### EXERCISE:
Copy out again, unchanged, the listing below from the line that has "The image size is (966, 868)." through the line that has "Given: Click the search input field".
Top of SUPPLIED INFORMATION
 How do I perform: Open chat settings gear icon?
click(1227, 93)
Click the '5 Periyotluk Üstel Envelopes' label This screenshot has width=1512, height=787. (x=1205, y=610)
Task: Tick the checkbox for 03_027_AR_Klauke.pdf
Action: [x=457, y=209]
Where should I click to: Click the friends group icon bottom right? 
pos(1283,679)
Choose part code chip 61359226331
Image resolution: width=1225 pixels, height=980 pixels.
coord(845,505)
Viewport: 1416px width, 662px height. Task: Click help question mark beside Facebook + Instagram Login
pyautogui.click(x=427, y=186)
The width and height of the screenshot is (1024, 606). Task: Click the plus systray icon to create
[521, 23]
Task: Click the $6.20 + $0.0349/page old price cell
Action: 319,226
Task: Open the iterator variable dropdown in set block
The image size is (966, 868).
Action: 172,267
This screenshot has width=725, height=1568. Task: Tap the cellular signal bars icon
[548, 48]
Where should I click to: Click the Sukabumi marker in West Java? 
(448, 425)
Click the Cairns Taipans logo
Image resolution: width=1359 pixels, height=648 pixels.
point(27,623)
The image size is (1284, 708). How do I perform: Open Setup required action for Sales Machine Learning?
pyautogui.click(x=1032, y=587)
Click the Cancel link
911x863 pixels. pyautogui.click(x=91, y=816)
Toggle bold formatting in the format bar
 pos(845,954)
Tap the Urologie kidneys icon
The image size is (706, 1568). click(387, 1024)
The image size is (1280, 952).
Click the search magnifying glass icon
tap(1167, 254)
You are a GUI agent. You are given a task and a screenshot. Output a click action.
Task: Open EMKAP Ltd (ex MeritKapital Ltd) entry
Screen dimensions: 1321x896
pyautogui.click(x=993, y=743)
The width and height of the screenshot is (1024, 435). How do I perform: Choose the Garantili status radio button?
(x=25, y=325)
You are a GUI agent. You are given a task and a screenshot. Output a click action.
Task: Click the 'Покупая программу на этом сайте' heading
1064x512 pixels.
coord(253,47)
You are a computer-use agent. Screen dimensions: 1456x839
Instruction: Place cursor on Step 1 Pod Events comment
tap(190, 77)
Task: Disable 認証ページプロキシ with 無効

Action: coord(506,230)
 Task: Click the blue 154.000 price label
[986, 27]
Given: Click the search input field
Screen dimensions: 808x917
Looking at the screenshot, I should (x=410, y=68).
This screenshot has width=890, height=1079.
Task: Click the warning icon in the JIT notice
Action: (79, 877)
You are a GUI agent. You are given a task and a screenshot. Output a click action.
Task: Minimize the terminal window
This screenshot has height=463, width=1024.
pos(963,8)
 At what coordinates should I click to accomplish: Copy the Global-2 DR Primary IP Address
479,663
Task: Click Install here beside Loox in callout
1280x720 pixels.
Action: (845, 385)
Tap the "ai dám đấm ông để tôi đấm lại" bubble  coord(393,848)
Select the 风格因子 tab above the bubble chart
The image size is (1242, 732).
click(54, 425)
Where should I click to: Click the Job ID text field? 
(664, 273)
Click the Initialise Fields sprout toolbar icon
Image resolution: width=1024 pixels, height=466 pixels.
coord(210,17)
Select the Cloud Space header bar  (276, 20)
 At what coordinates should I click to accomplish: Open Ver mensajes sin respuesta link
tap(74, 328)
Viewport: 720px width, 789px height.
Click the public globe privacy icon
Bottom of SUPPLIED INFORMATION
### RESULT FOR THIS EXERCISE:
The image size is (966, 868).
Action: 172,267
This screenshot has width=725, height=1568. Task: Tap the cellular signal bars icon
[548, 48]
Where should I click to: Click the Sukabumi marker in West Java? 
(448, 425)
Click the Cairns Taipans logo
Image resolution: width=1359 pixels, height=648 pixels.
point(27,623)
The image size is (1284, 708). How do I perform: Open Setup required action for Sales Machine Learning?
pyautogui.click(x=1032, y=587)
Click the Cancel link
911x863 pixels. pyautogui.click(x=91, y=816)
Toggle bold formatting in the format bar
 pos(845,954)
Tap the Urologie kidneys icon
The image size is (706, 1568). click(387, 1024)
The image size is (1280, 952).
Click the search magnifying glass icon
tap(1167, 254)
You are a GUI agent. You are given a task and a screenshot. Output a click action.
Task: Open EMKAP Ltd (ex MeritKapital Ltd) entry
Screen dimensions: 1321x896
pyautogui.click(x=993, y=743)
The width and height of the screenshot is (1024, 435). How do I perform: Choose the Garantili status radio button?
(x=25, y=325)
You are a GUI agent. You are given a task and a screenshot. Output a click action.
Task: Click the 'Покупая программу на этом сайте' heading
1064x512 pixels.
coord(253,47)
You are a computer-use agent. Screen dimensions: 1456x839
Instruction: Place cursor on Step 1 Pod Events comment
tap(190, 77)
Task: Disable 認証ページプロキシ with 無効

Action: coord(506,230)
 Task: Click the blue 154.000 price label
[986, 27]
Given: Click the search input field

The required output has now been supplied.